Part 1: Religion and the European Project
Elizabeth H. Prodromou is Visiting Associate Professor of Conflict Resolution at The Fletcher School for Law & Diplomacy at Tufts University, where she teaches in the Program in International Negotiation and Conflict Resolution. She is Co-Chair of the Eastern Mediterranean and Europe Study Group at Harvard University’s Center for European Studies. Before coming to Fletcher, Prodromou served a diplomatic appointment as Vice Chair and Commissioner on the U.S. Commission on International Religious Freedom (2004-2012); and since 2011, is a member of the U.S. Secretary of State’s Religion & Foreign Policy Working Group, serving on the Subgroup on Religious Freedom, Democracy, and Security in the Middle East and North Africa. Her research deals with issues of religious freedom, democratization, and security threats, with particular focus on comparative religion-political regimes in the Near East and on Transatlantic responses to religious radicalism.

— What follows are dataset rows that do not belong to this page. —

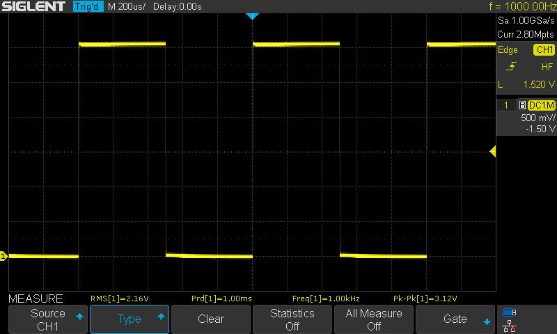Select the trigger position marker at top
The height and width of the screenshot is (334, 557).
[x=252, y=16]
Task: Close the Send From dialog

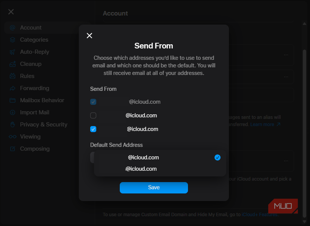Action: [x=89, y=36]
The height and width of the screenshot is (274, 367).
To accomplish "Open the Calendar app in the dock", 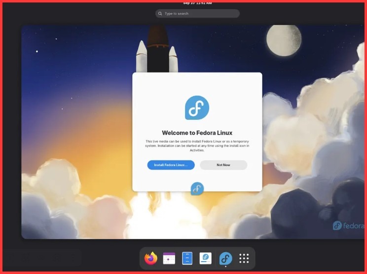I will pos(169,258).
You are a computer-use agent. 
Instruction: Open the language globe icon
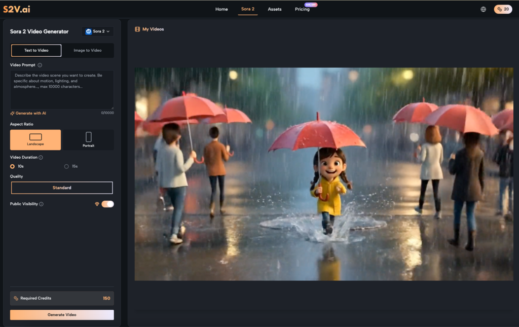coord(483,9)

Published widely in scholarly and policy journals and international media, she has been involved in research and advisory work for international and non-governmental organizations on religious freedom rights. Her current research focuses on rights of religious minorities under secularist and non-secularist regimes, as well as on strategies of religious institutions to state repression and persecution.
Part 2: Committee Presentations and Discussions

The Program Committee will present its current discussions for feedback from the class and invited guests.  Special Events, Voices from the Field, Inquiry and the International Students Committees will also provide brief overviews.

December 03, 2015

EPIIC Colloquium 12/3/15 - Lionel McPherson and Mario de Caro [AUDIO]

Audio/Video

Lecture and discussion on "Immigration and the Idea of Europe"

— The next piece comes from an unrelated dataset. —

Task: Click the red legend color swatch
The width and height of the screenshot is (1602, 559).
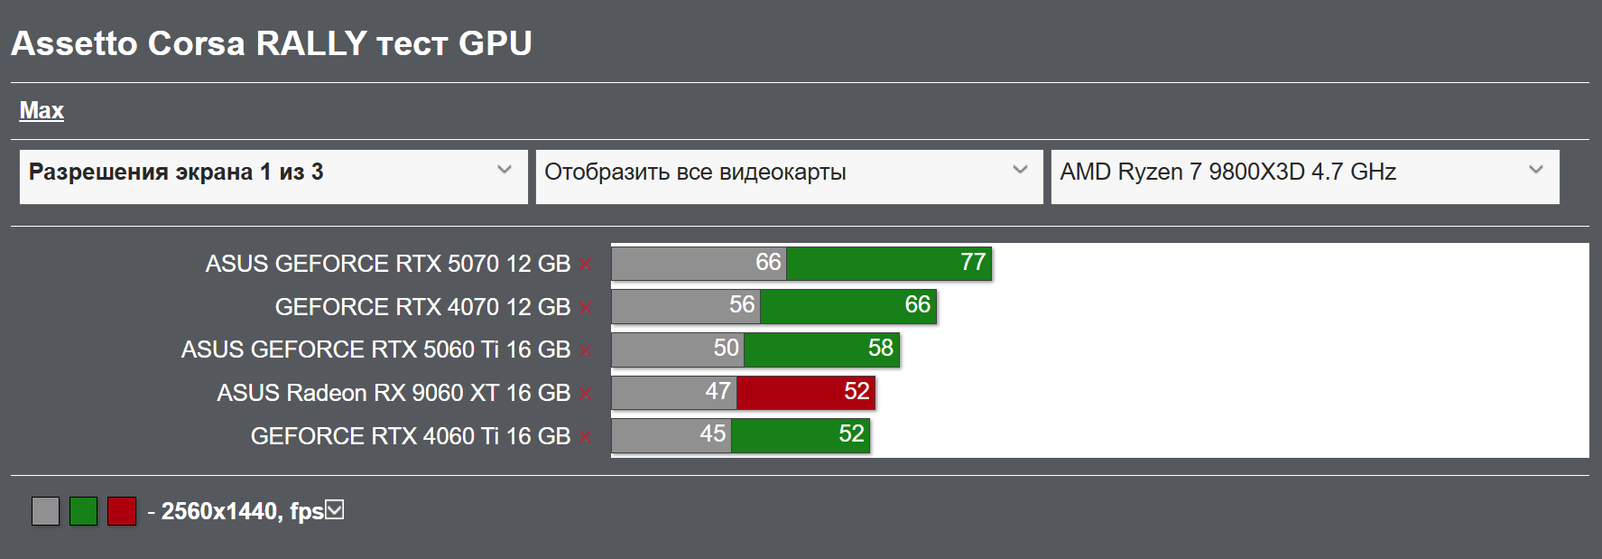Action: [x=122, y=511]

Lionel K. McPherson is an Associate Professor of Philosophy at Tufts University. His research interests include normativity, the basis and extent of obligations, war and terrorism, and race. Between philosophy schoolings, he worked at Fairness and Accuracy in Reporting (FAIR) and wrote arts criticism. His publications include "Blackness and Blood: Interpreting African American Identity" (with Tommie Shelby, Philosophy & Public Affairs, 2004), "Is Terrorism Distinctively Wrong?" (Ethics, 2007), and "Normativity and the Rejection of Rationalism" (The Journal of Philosophy, 2007).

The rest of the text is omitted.